Analysis of deep learning-based segmentation of lymph nodes on full-dose and reduced-dose body CT

Patient sample

This retrospective study utilized two publicly available Cancer Imaging Archive (TCIA) datasets: (1) the NIH CT Lymph Node dataset containing 176 contrast-enhanced CT volumes [22, 23] and (2) the mediastinal lymph node quantification (LNQ) dataset [24]. The study is Health Insurance Portability and Accountability Act compliant and approved by the Institutional Review Board at Institution-A. The requirement for signed informed consent from the patients was waived. Table 1 describes the patient characteristics and the CT acquisition parameters. A full description of the diverse patient disease etiologies for both datasets is provided in Supplementary Tables 1 and 2. Figure 1 summarizes the data collection procedure using a Standards for Reporting Diagnostic Accuracy (STARD) chart.

Table 1 Patient characteristics and CT acquisition technique for the two public TCIA datasetsFig. 1figure 1

Standards for Reporting Diagnostic Accuracy (STARD) chart describing the patient sample used to evaluate two fully automated deep learning-based approaches for lymph node segmentation

Supplementary Table 1 describes the various disease etiologies for the patients in the public TCIA NIH CT Lymph Node dataset. Briefly, the patients had lymphadenopathy arising from various disease etiologies, such as melanoma, chronic lymphocytic leukemia (CLL), lymphoma, mesothelioma, cancers of the thyroid, lung, thymus, breast, esophagus, liver, pancreas, kidneys, colon, ovaries, and among others.
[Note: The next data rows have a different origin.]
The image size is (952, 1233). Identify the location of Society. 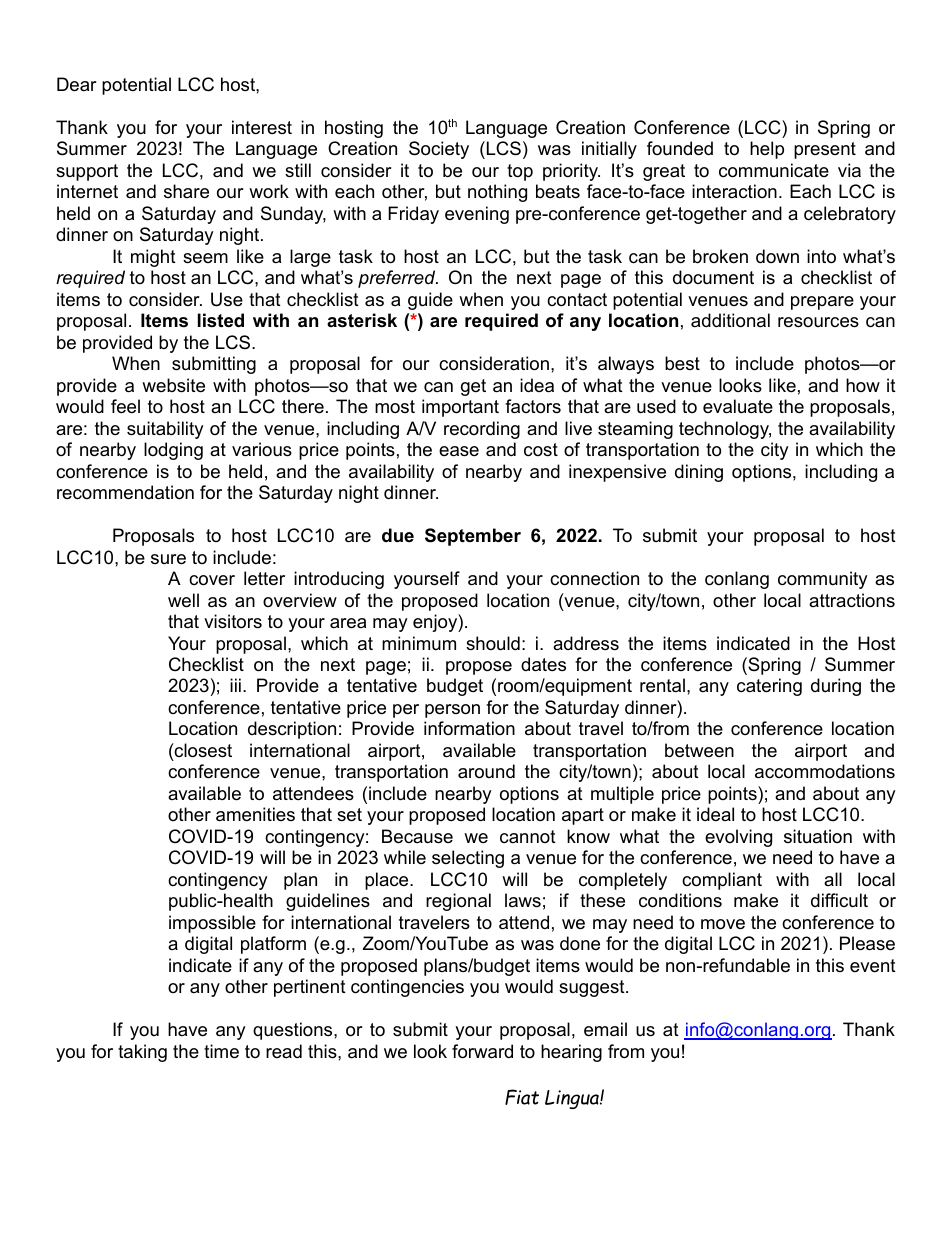
(439, 150).
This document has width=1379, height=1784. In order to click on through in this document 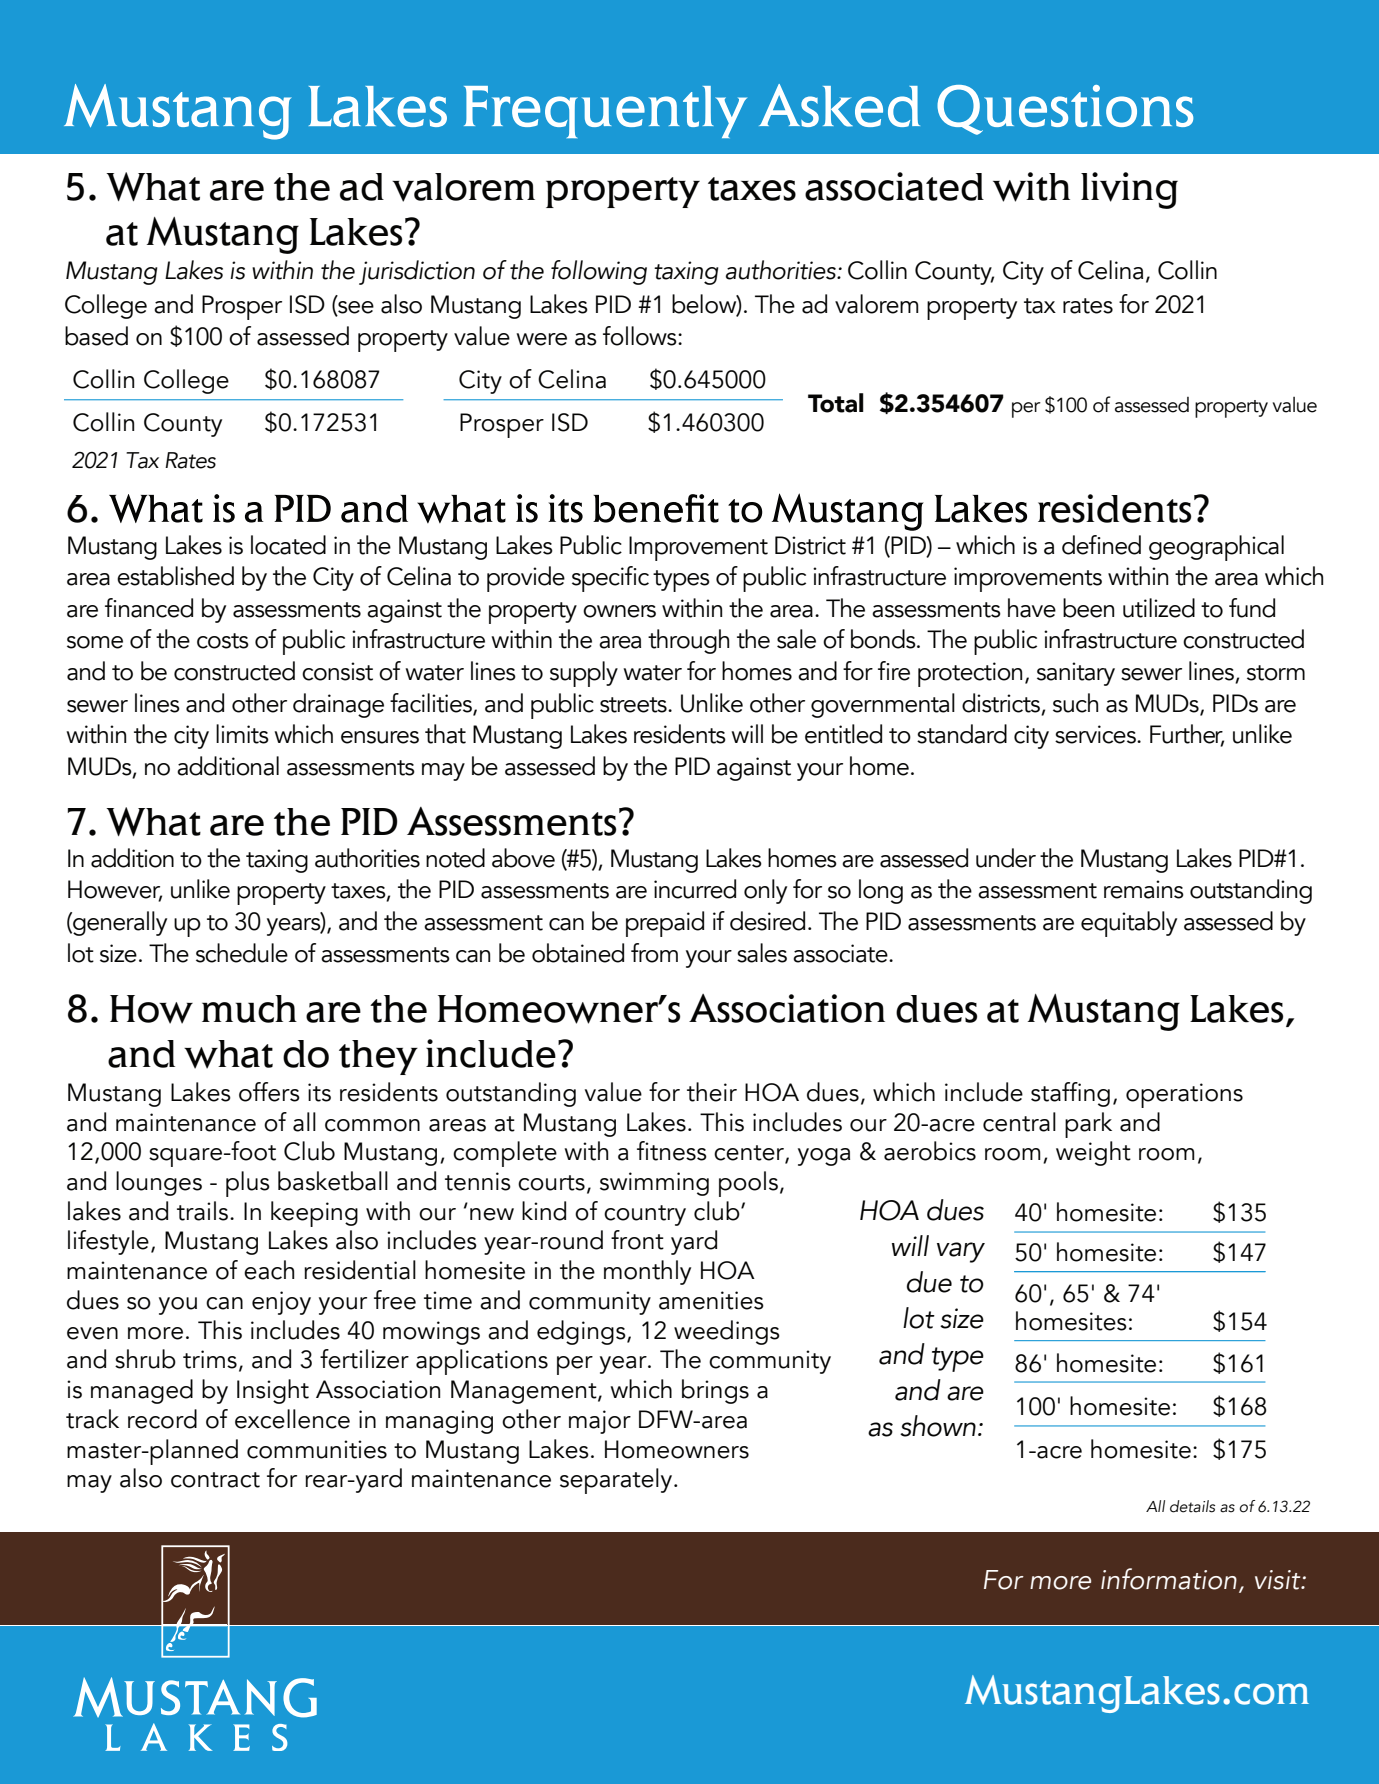, I will do `click(688, 641)`.
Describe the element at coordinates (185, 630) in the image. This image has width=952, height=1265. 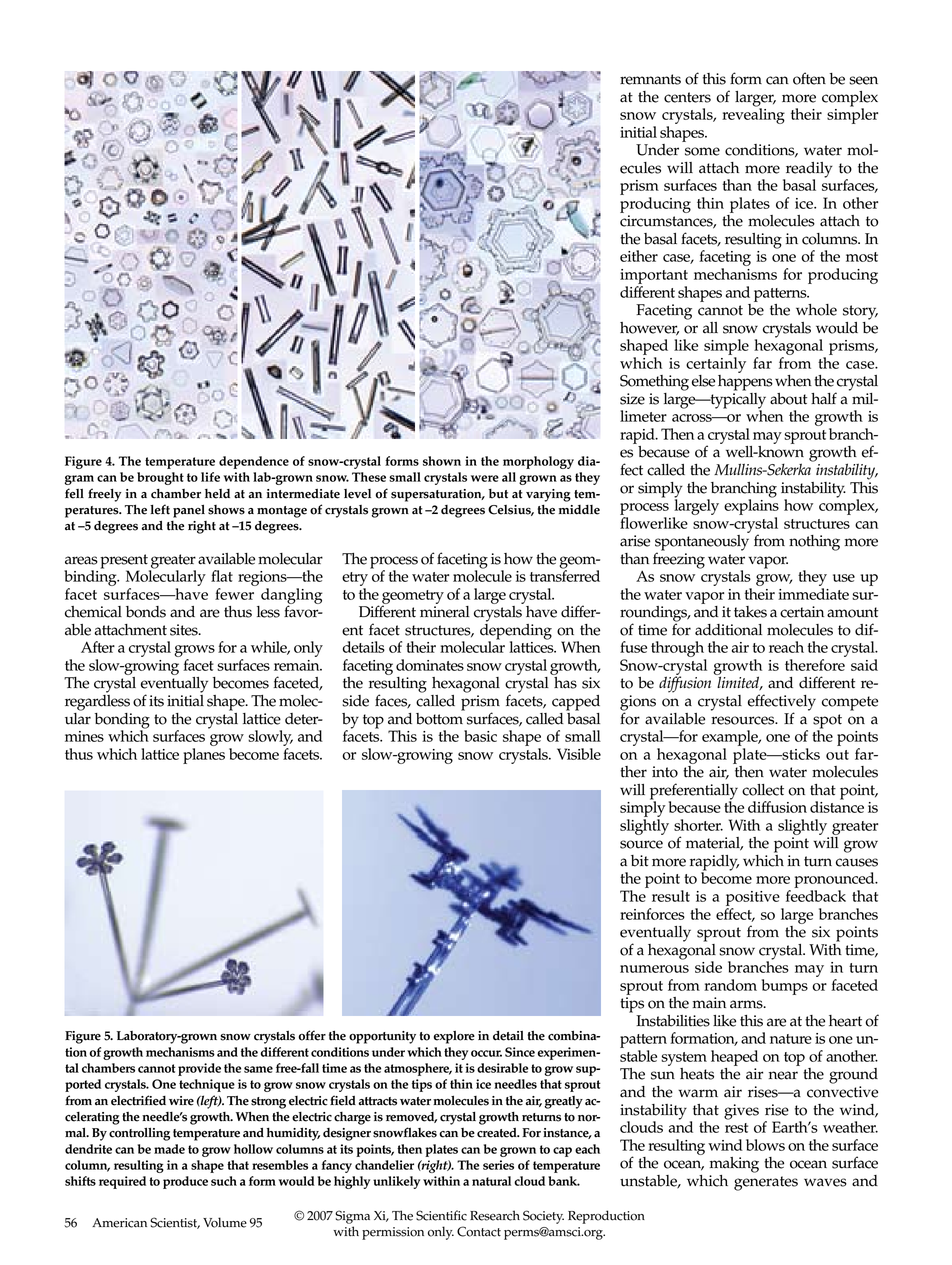
I see `sites` at that location.
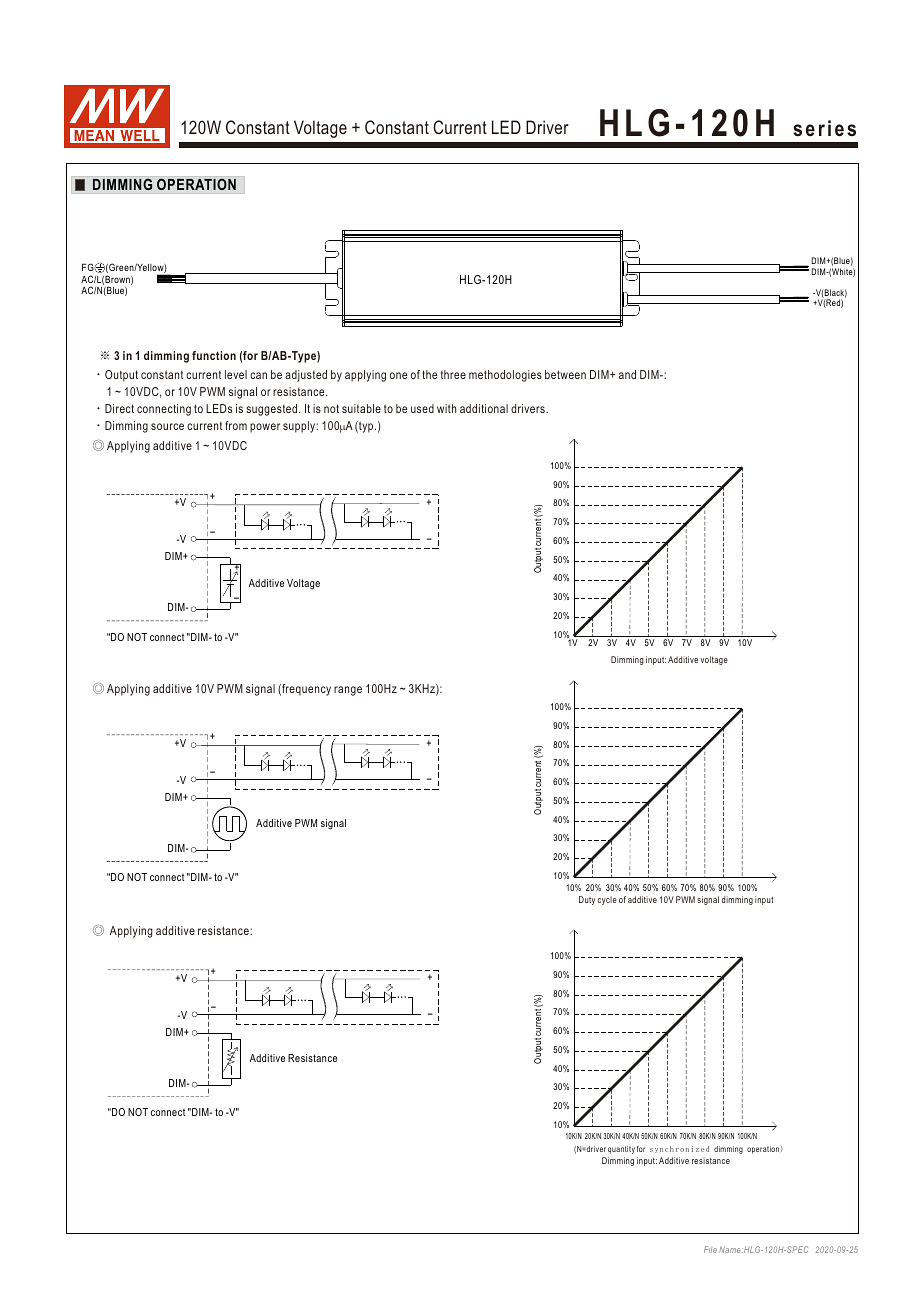 Image resolution: width=924 pixels, height=1308 pixels. Describe the element at coordinates (236, 374) in the image. I see `level` at that location.
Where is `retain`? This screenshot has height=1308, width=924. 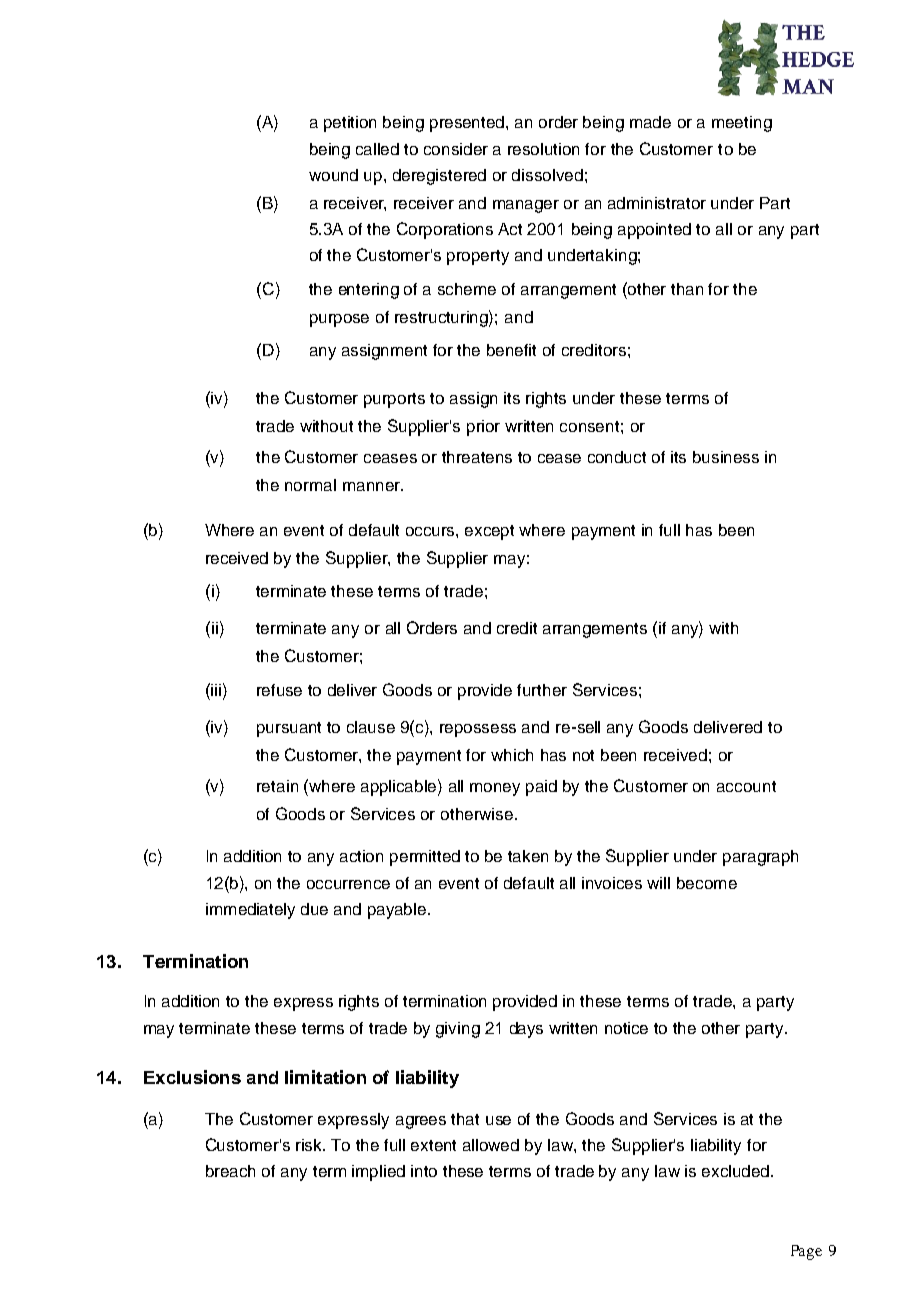 retain is located at coordinates (277, 786).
Identification and removal of 25 duplicate volumes resulted in a total of 151 full-dose CT volumes for this study. Of these, 90 volumes (filenames starting with “MED”) were used for training, including 87 chest-abdomen-pelvis scans, 1 chest-abdomen, 1 abdomen-pelvis, and 1 chest scan. The remaining 61 volumes (filenames starting with “ABD”) were reserved for testing and consisted of 56 chest-abdomen-pelvis scans and 5 abdomen-pelvis scans.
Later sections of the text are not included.